Keywords: LLM Agents, Multi-turn Reinforcement Learning, Long-Horizon
Abstract: Finetuning large language model (LLM) agents with multi-turn reinforcement learning (RL) is a promising direction. However, applying multi-turn RL to long-horizon agentic tasks presents unique challenges not typically encountered in reasoning tasks such as solving math problems. These include long interaction histories that hinder relevant context retrieval, sparse rewards that slow down learning, and variable trajectory lengths that reduce training efficiency. To address these challenges, we propose Verlog, a framework that incorporates:
(1) customizable agent memory mechanism, allowing the agent to flexibly include different lengths of historical interaction in each turn’s prompt based on task requirements, and
(2) Dual-discounting GAE, which decouples step-level and token-level credit assignment.

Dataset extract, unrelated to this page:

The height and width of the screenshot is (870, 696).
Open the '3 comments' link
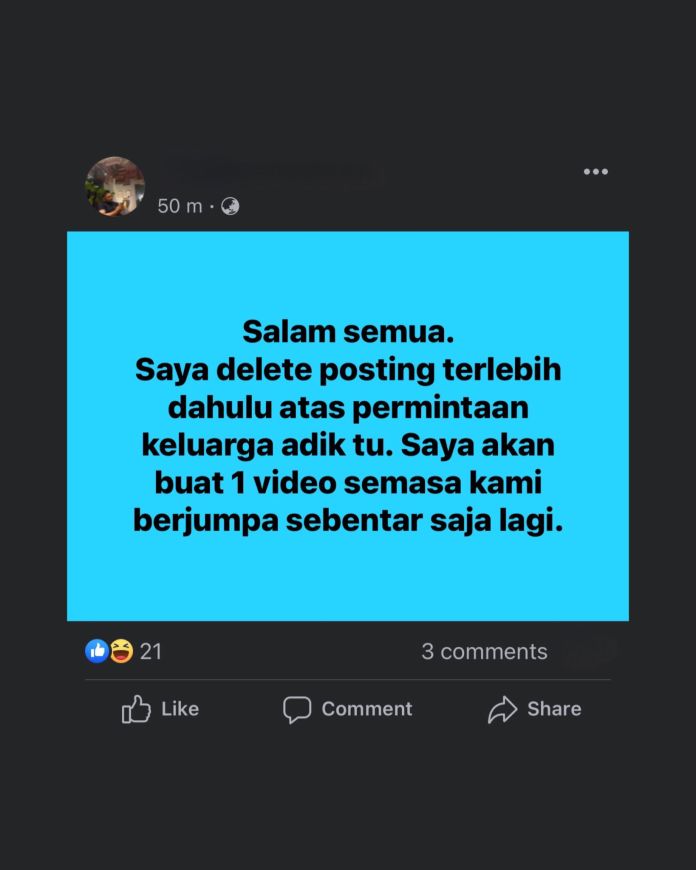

(3) trajectory early truncation, which reduces GPU idle time and boosts multi-turn RL training efficiency.
Experiments demonstrate that our method surpasses the zero-shot performance of state-of-the-art LLMs across three benchmarks, BabyAI, BabaIsAI and Crafter, while also achieving greater efficiency and effectiveness than variants lacking either the memory mechanism or dual-discounting GAE. Notably, Verlog is the first framework capable of training LLM agents on trajectories exceeding 400 turns, demonstrating scalability far beyond prior approaches.